Task instructions:
Print the following records verbatim, from the line containing "Task: Click the dashboard info icon" up to and including the line containing "pos(736,57)".

** begin Supplied material **

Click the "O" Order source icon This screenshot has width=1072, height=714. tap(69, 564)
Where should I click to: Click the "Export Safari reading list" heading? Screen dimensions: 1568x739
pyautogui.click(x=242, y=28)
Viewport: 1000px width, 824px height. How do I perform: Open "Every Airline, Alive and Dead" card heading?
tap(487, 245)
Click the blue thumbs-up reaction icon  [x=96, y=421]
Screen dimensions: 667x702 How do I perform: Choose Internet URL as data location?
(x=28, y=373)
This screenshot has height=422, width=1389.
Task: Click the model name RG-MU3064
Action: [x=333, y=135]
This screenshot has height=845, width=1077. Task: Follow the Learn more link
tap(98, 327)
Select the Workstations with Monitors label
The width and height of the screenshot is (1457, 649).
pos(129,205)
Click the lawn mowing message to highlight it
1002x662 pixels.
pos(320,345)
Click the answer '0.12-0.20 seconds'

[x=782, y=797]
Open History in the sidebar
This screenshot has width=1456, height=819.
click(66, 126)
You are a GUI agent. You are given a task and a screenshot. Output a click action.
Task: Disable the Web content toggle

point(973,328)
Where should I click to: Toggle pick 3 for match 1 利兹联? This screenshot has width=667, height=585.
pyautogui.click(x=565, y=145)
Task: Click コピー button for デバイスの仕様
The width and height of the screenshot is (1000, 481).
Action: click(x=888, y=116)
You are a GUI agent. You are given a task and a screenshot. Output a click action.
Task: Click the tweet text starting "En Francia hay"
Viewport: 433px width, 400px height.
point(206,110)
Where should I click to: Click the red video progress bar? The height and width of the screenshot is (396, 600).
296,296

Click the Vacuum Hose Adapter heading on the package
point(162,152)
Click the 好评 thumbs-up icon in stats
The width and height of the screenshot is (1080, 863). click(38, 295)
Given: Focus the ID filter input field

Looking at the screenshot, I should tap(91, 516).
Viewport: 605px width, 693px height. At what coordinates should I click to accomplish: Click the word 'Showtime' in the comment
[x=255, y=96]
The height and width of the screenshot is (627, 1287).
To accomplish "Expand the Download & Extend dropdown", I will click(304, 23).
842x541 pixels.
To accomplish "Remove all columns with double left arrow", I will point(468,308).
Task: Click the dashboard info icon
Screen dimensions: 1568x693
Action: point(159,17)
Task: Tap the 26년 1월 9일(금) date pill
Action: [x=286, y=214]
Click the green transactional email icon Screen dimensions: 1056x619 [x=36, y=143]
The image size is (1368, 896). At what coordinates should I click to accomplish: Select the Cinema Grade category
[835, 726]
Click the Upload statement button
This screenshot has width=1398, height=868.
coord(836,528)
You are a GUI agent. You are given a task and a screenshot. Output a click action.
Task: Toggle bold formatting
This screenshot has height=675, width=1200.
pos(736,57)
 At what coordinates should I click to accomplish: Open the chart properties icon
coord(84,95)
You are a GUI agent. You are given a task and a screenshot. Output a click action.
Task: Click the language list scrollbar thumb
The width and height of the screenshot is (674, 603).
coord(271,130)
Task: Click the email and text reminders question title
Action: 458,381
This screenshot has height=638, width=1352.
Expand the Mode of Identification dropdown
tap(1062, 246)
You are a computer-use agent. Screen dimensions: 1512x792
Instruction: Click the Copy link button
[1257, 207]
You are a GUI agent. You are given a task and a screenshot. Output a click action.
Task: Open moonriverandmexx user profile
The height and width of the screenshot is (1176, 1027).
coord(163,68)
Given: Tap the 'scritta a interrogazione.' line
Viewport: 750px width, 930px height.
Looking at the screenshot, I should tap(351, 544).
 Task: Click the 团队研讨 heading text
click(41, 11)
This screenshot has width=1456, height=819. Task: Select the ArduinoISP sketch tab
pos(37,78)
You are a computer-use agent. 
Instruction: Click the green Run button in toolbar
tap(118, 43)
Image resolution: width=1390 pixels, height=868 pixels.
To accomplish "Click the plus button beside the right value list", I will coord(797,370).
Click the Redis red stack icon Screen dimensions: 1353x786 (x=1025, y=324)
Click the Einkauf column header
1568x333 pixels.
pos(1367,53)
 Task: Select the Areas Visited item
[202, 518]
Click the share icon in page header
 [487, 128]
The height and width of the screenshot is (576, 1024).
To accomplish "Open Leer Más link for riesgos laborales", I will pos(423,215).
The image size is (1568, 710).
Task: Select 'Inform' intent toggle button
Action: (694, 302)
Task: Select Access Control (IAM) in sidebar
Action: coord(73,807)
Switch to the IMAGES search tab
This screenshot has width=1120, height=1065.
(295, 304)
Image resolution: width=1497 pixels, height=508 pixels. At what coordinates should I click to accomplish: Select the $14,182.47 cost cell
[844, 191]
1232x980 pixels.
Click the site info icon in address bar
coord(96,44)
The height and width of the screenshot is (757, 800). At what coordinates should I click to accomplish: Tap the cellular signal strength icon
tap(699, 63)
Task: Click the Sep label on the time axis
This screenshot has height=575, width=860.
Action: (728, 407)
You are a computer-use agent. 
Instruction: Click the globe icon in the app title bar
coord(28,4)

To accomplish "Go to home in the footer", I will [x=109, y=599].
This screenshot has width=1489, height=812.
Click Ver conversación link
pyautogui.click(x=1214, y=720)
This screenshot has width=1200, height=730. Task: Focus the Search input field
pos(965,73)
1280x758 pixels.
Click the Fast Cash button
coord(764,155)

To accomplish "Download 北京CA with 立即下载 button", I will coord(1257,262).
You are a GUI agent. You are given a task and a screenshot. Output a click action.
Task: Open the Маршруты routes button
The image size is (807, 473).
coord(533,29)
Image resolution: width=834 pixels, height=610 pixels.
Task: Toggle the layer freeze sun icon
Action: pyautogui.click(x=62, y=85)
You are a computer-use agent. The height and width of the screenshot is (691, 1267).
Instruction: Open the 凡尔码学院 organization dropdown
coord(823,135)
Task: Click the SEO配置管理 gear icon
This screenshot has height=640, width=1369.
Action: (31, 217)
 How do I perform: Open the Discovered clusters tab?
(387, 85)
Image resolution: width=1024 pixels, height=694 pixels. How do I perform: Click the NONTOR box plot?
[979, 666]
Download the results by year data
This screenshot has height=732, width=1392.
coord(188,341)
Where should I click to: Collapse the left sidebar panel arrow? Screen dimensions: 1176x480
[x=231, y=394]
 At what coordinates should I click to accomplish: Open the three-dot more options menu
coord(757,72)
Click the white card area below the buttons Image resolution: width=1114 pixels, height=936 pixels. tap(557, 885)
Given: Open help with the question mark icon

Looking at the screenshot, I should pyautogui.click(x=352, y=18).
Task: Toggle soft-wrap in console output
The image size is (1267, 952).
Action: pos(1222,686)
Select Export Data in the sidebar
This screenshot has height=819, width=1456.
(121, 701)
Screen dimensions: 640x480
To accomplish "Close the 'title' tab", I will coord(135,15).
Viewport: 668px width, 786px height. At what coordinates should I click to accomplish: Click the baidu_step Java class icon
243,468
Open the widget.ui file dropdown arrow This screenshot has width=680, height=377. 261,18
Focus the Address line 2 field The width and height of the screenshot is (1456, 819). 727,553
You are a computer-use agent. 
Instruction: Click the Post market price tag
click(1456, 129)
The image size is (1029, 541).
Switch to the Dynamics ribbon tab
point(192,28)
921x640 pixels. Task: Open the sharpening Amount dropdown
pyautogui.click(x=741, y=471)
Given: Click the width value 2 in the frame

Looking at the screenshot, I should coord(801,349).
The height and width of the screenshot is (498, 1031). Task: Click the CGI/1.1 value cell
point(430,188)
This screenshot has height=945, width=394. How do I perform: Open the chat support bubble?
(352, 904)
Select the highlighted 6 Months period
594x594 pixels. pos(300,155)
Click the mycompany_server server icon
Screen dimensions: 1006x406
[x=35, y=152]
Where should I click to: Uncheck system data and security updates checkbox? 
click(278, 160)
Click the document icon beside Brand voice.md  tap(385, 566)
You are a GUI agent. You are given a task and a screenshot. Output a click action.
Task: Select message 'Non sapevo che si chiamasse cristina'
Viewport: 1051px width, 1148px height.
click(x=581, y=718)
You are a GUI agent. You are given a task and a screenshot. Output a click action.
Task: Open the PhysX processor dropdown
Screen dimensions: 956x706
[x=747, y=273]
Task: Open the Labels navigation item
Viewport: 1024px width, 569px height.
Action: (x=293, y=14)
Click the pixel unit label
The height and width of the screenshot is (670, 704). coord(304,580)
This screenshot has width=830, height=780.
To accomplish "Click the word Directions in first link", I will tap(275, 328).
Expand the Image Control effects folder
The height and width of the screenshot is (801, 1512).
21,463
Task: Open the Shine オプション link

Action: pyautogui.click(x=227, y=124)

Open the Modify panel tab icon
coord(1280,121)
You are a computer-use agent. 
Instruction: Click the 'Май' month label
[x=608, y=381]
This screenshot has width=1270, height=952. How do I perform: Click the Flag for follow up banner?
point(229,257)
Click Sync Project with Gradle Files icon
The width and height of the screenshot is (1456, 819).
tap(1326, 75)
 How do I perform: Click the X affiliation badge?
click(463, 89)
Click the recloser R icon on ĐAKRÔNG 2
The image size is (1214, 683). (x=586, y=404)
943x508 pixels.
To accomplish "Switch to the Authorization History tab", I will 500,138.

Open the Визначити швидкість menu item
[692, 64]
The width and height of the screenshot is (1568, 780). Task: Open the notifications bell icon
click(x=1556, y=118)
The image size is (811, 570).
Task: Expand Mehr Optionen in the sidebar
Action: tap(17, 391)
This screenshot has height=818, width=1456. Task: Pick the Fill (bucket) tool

** end Supplied material **

Answer to this task:
Task: Click the dashboard info icon
Screen dimensions: 1568x693
Action: point(159,17)
Task: Tap the 26년 1월 9일(금) date pill
Action: [x=286, y=214]
Click the green transactional email icon Screen dimensions: 1056x619 [x=36, y=143]
The image size is (1368, 896). At what coordinates should I click to accomplish: Select the Cinema Grade category
[835, 726]
Click the Upload statement button
This screenshot has width=1398, height=868.
coord(836,528)
You are a GUI agent. You are given a task and a screenshot. Output a click action.
Task: Toggle bold formatting
This screenshot has height=675, width=1200.
pos(736,57)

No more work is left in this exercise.